Considering a Corporate Trustee?

“Corporate trustee” usually refers to a trust company or the trust department of a bank or credit union. Its employees can help you build, manage and protect your wealth when you put your assets in a revocable living trust.

When you set up a revocable living trust, you need to name someone as the trustee to manage the assets your trust controls. Most people select themselves as the initial trustee, and designate who should be the successor trustee, to take over in case of incapacity or death.  While you can choose any adult, there may be reasons personal to you why you should consider a corporate or institutional trustee. 

A corporate trustee has full responsibility for managing your trust assets according to your instructions.  This would be an excellent choice if you are getting on in years and have no one you trust to take care of your financial affairs. You may be widowed, have no children or other trusted relatives living nearby, or suffer from continuing health problems.  You may have a child with special needs, and you want to assure that the needs will be met if you are unable to do so.  One of your beneficiaries may have difficulty handling money, and would benefit from professional management.  There may be conflicts among a set of beneficiaries, making it unwise to name one as the successor trustee. 

You may decide to create an irrevocable trust, such as a charitable or life insurance trust, with the intention of saving federal estate tax by removing assets from your estate.  In most cases you should not serve as the trustee to avoid the perception that you have continued control over the assets, resulting in them being included in your taxable estate.  A corporate trustee is a natural choice to make sure your irrevocable trust is administered properly.

During your lifetime, you may decide to have a corporate trustee serve as co-trustee with you, or turn over the work of managing the trust assets to the institution.  You may have better investment results with a corporate trustee who spends all of its time managing trust assets.  A corporate trustee will analyze your financial goals, risk tolerance and long-term objectives, and recommend the best investment strategy for you. Generally, a corporate trustee’s fee is a small percentage of the value of the trust assets, and it is in the institution’s interest to maximize the return on your investment portfolio.   

Institutional trustees can be superior to individual successor trustees in that they are regulated by both federal and state financial watchdogs, are held to a higher standard of performance by courts, and are always available.  If your personal trust officer goes on vacation or dies, there’s the rest of the institution prepared to take over.  Even if a bank or trust company fails, trust assets are safe. By law, trust assets must be kept separate from all other assets. They cannot be loaned, comingled with the institution’s assets or used to satisfy its creditors. You are also protected against fraud, theft, or administration errors.

A corporate trustee can also step in as successor trustee in case of incapacity or after your death, to follow the instructions in your trust.  It can buy and sell assets, pay bills, file tax returns, maintain accurate records, and distribute income and assets. Many people like the idea of having a professional take care of the paperwork, tax filings and other final details, and by selecting a corporate trustee, you are making the choice of who will handle those details, relieving friends and family from the burden. 

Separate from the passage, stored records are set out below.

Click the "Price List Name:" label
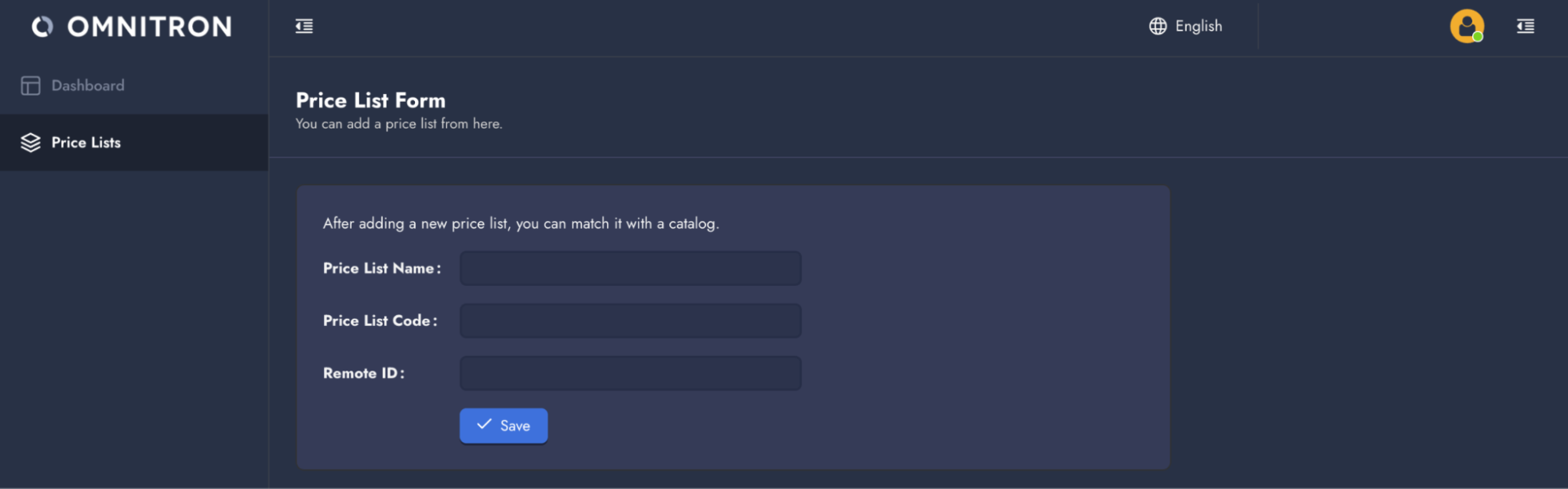 coord(382,268)
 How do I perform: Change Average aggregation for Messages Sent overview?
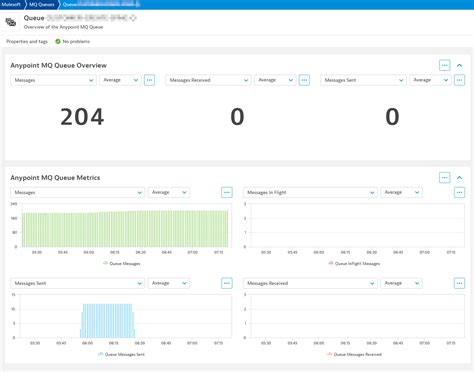click(x=430, y=80)
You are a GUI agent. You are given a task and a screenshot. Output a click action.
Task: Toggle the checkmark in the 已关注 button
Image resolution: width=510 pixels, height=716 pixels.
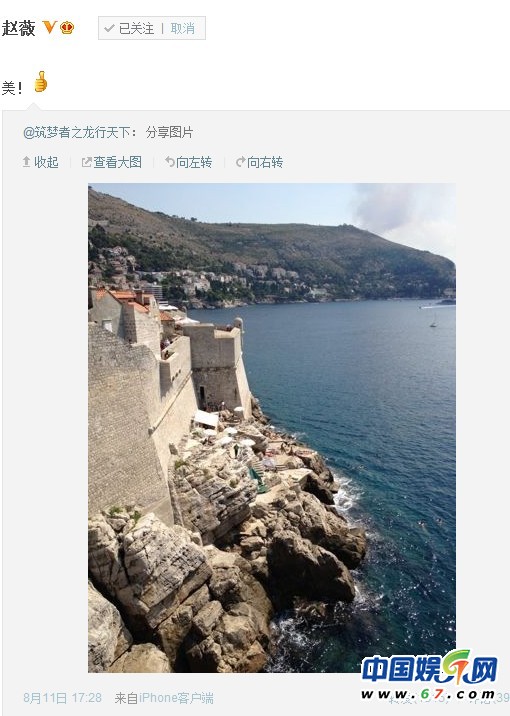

The fees that corporate trustees change are very reasonable in comparison to paying myriad other professionals to manage various aspects of your estate.  Designating a corporate trustee could potentially replace the tax accountant, estate planning attorney, probate attorney, investment professional, brokerage house, etc. Most people are unfamiliar with the many benefits a corporate trustee can offer them and their families.

Corporate trustees must objectively follow the instructions for the trusts they manage.  Some trust beneficiaries, such as those who expect to receive their inheritance all at once rather than parceled out according to the terms of the trust, regard them as uncooperative.  That may be your desire!  If you are concerned that a corporate trustee may be too impersonal, it is possible to designate a friend of family member as co-trustee with the corporate entity.  

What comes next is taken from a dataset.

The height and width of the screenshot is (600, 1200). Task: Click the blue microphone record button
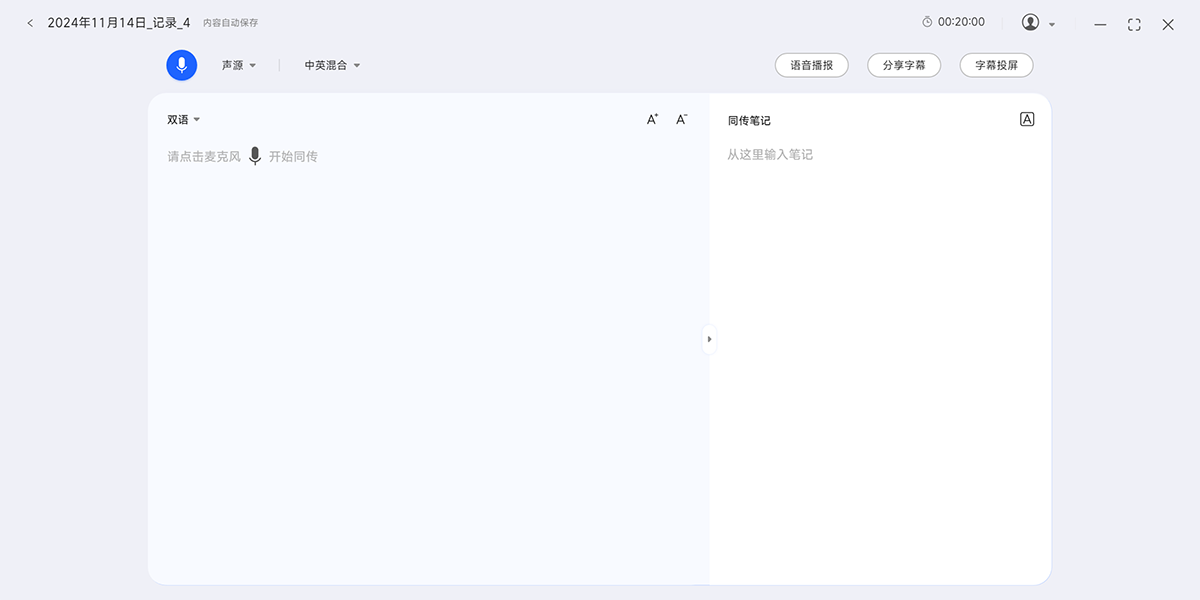[181, 65]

To evaluate a corporate trustee, select two or three that are in business in your area.  Your bank or credit union may have a trust department, Take time to schedule a personal meeting with a trust officer, at the institution’s office.  For discussion during the meeting: how long the trust department has been in business; how many trusts it manages; minimum and average size of trusts under management and how much experience trust officers have in the trust business.  They should give you a copy of the fee schedule which is published.  Keep in mind that you will not pay a fee until the trust company begins to act as trustee of your trust.  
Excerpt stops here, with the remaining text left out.